I am forever on the journey to self-discovery with my sexuality. Since I am in a very horny period at the moment while I am on my menstrual cycle, Jon mentioned a fantasy last night to me that truly set my clit on fire; sucking another man’s cock. Now, this may not appeal to all women, but I found it deliciously hot! It creamed my thighs almost immediately, and I began masturbating. When I asked Jon to explore it further and describe how it would feel to suck a cock, I knew that I would be experiencing an electrifying orgasm. Just the thought of him kissing another man draws me to lust for him. Knowing he has the power over my sexuality is a massive turn on.

Of course, he was a little hesitant, but he started the conversation. I’m not a jealous woman, and sharing Jon with another man is a wonderful thought that would remain in our minds and electrify our already sizzling sex life, but exploring this fantasy turned me on in an instant. It made me want to explode how it would feel for me to kiss another woman and make her cum with my tongue, lips, and fingers, while he sat on top of her and wanked himself close to my face so he could cover my face in spunk.

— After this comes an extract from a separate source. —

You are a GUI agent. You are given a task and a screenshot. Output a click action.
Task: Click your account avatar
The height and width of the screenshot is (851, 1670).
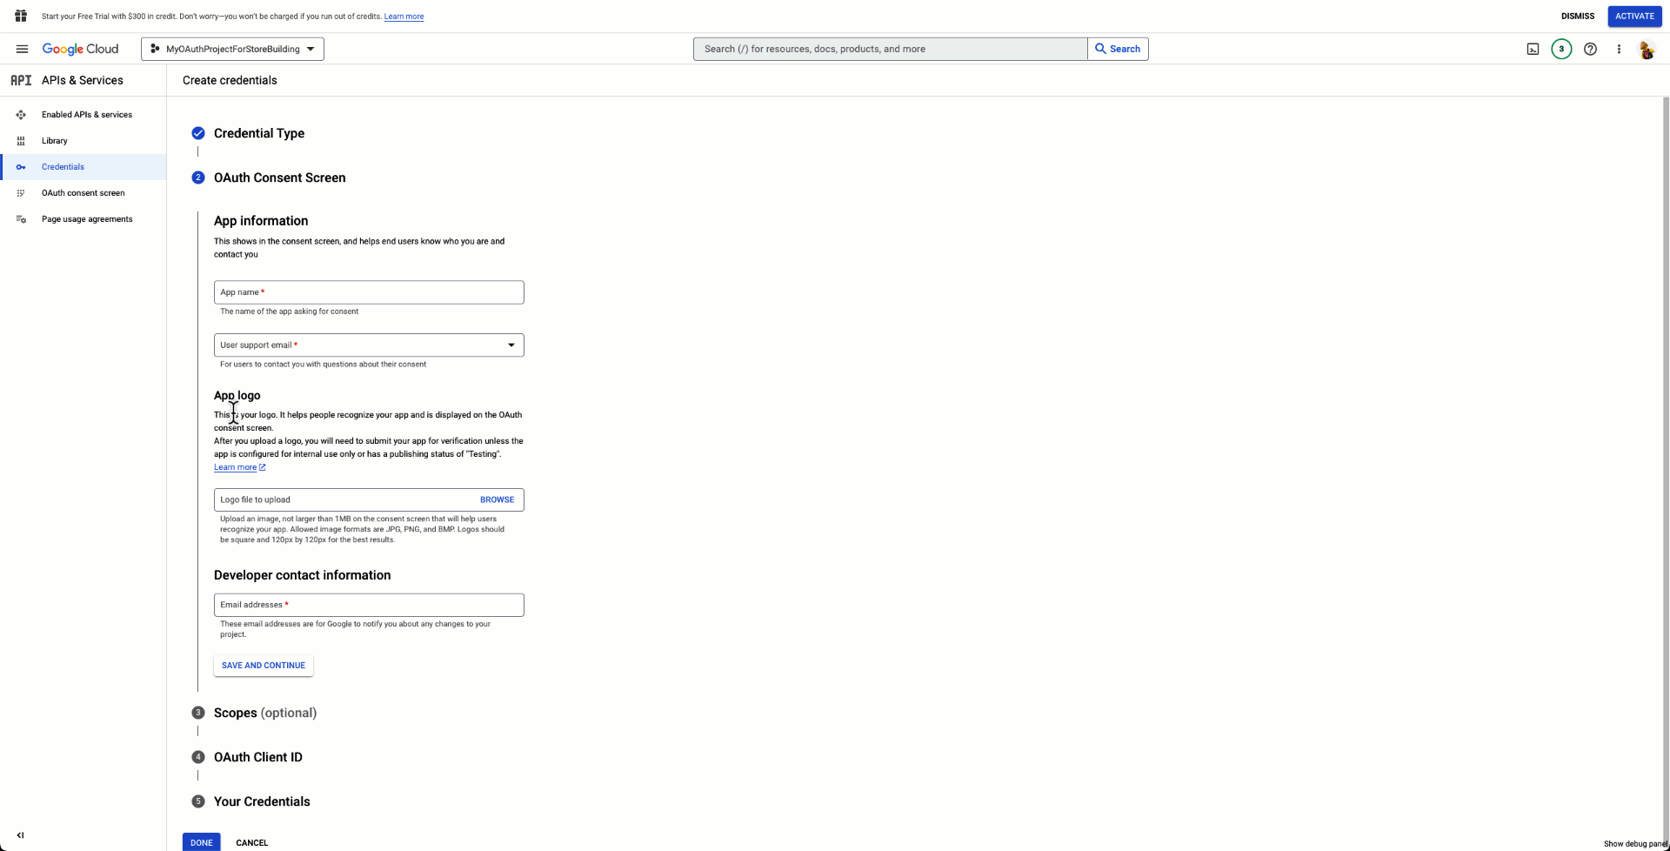(1647, 49)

While he described how he would love to watch me sucking another man while fucking me from behind, I felt close to orgasm, but it wasn’t until I described the scene of him kissing another man, rubbing oil over his cock, and rubbing cocks together did it make me explode with an orgasm that truly delivered. My orgasms are so powerful lately, and this scene will be one to remember. When the man came in my mouth, I shared the cum with Jon in a long, erotic kiss that sent wonderful shivers up and down our bodies.

I knew Jon was hard and almost ready to explode. Since Skype was fucking up our live conversation, we turned off our videos and let our voices work their magic. I built up a vision of my lips surrounding his cock and exploring his length. Sucking him and building him to near orgasm for two hours drove him over the edge. It’s like I have a sixth sense when I know a man is going to cum, but the emotional release is always more powerful together with the orgasm if I make him wait. Giving pleasure is the ultimate pleasure.

Now you may wonder why I don’t just go and watch some random gay porn and have an equally hot orgasm, but I am not into porn. The thought of MY man engaging in this fantasy is such a treat for me! It explores my depths of where and how I would like to explore my sexuality, and although I had never before considered licking out another woman to pleasure my man, it has intrigued me in the past and helped me to explore my feelings throughout my writing, I would do anything to turn on my man. Things like scat are out of the question, but I would love him to urinate on me. I may have the lesbian look, but I am very much into cock. I love his open minded sexuality, it is very very sexy.

So what is the message in this article, other than to make every man squirm with disgust as to what I have shared today. Fantasies are there to be explored. The mind is forever processing thoughts, and sexual thoughts is just one of them. How was I to know that the visualisation of Jon sucking another man’s cock would send me into a whirlwind of desperation to orgasm baffles me. Even the thought of him kissing another man doesn’t turn on my envious side, but only makes me lust for him further.

Explore your sexuality in this short life, for wanting to suck another man’s cock does not make you homosexual or bisexual. The sharing of bodies and thoughts with a partner can help to unleash specific desires that most people would prefer were kept hidden, but I’m motivating you now to explore those thoughts. All desires stem from somewhere. Like all woman have masculine energies within them, and men have feminine energies, maybe this is mine trying to unleash.

Did I have any regrets about cuming so hard over the fantasy of Jon sucking another man’s cock? It felt quite strange that such a visualisation would turn me on so quickly, but I love our explorations together. Jon denies nothing. He likes my non-judgmental side that allows him to explore his sexuality. Extreme fantasies may not always come true, but fantasy is real enough for me.